Tensión por el gasto en la Ciudad: fuerte cruce en la Legislatura con Neira por la ampliación presupuestaria

La discusión por el aumento de partidas en la Legislatura porteña volvió a exponer las diferencias de fondo sobre el manejo de los recursos públicos. El debate escaló con un duro cruce entre legisladores de La Libertad Avanza y la diputada peronista Claudia Neira, que cuestionó la iniciativa impulsada por el Ejecutivo de la Ciudad.

Neira, integrante de Unión por la Patria, puso el foco en el destino de los fondos y en la falta de precisiones sobre el uso del dinero. Según planteó, la ampliación presupuestaria no responde a una planificación clara y abre interrogantes sobre la administración de los recursos en un contexto económico delicado. Sus críticas apuntaron a lo que definió como una gestión con escasa transparencia y sin prioridades bien definidas.

Desde La Libertad Avanza respondieron con dureza y salieron a respaldar la medida. Legisladores del espacio libertario defendieron el incremento de partidas al sostener que responde a necesidades concretas de funcionamiento y rechazaron los cuestionamientos opositores, a los que atribuyeron motivaciones políticas.

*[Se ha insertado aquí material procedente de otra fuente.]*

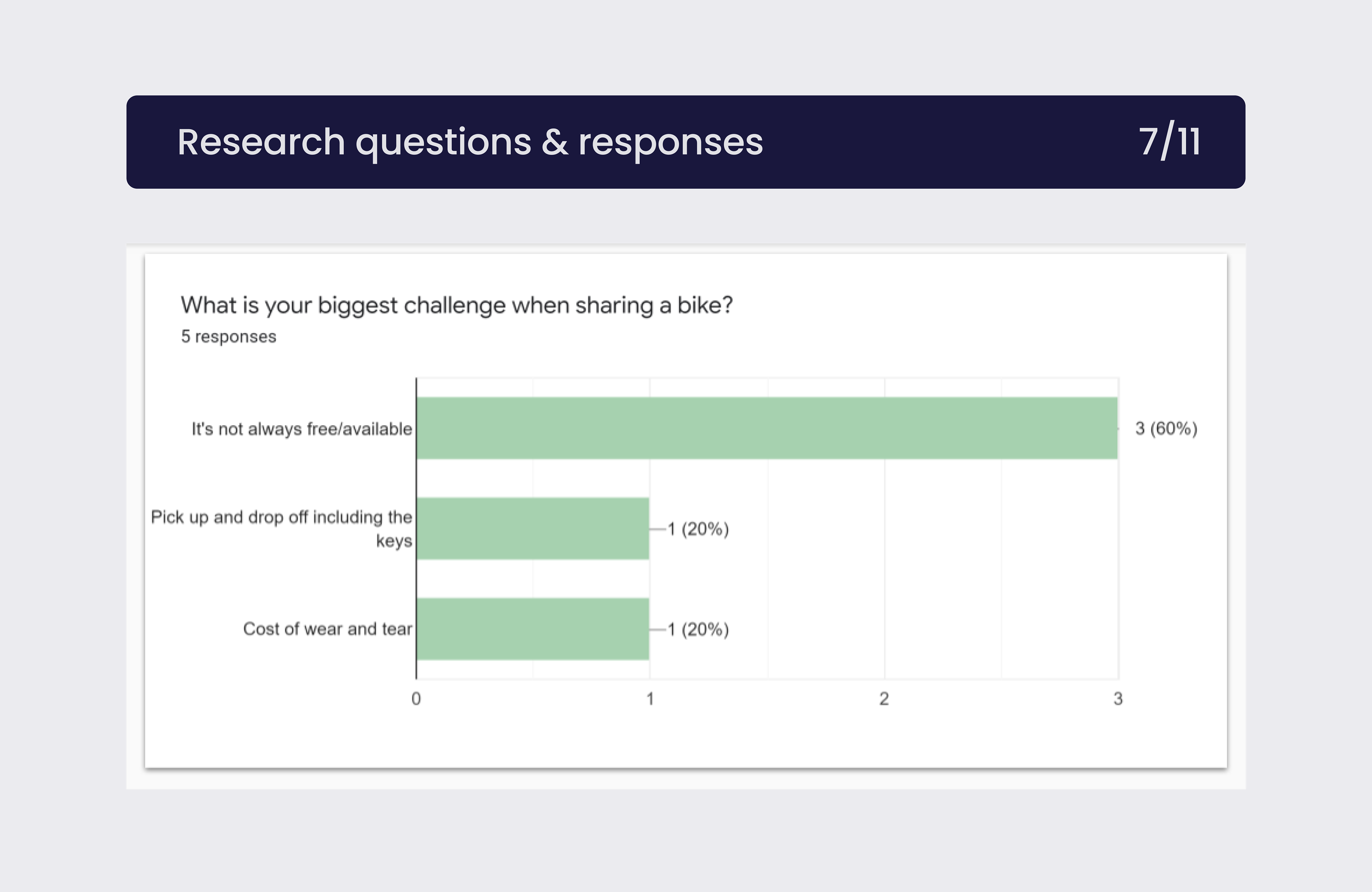Select the question title about sharing a bike
Image resolution: width=1372 pixels, height=892 pixels.
click(457, 305)
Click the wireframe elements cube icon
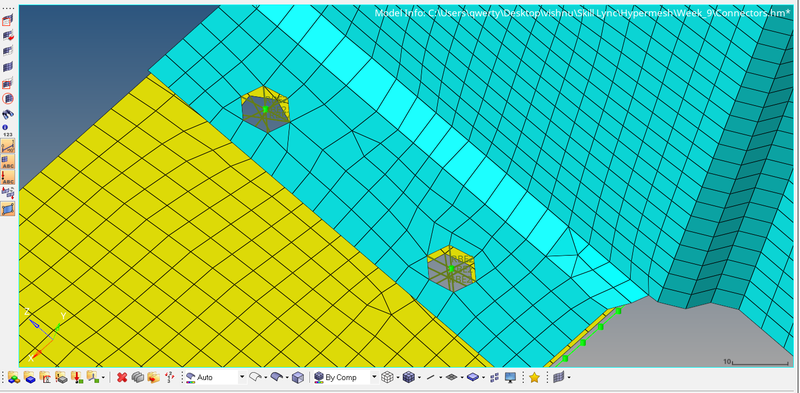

También insistieron en que el eje del debate debería estar puesto en garantizar servicios y sostener la operatividad del Estado.

El cruce dejó al descubierto dos miradas contrapuestas. Por un lado, la oposición advierte sobre el uso discrecional de los recursos y exige mayor control. Por el otro, el oficialismo porteño y sus aliados plantean que las ampliaciones presupuestarias son herramientas habituales para adaptar el gasto a un escenario económico cambiante.

Detrás de la discusión técnica, asoma una disputa política más amplia sobre el rol del Estado y la forma de administrar la Ciudad. En los últimos años, el presupuesto porteño se caracterizó por sucesivas modificaciones a lo largo del ejercicio, lo que alimenta cuestionamientos sobre la previsibilidad y el control del gasto.

El debate seguirá en las próximas semanas en la Legislatura, en un clima de creciente polarización y con posiciones cada vez más endurecidas, donde cada movimiento presupuestario se convierte también en una señal política.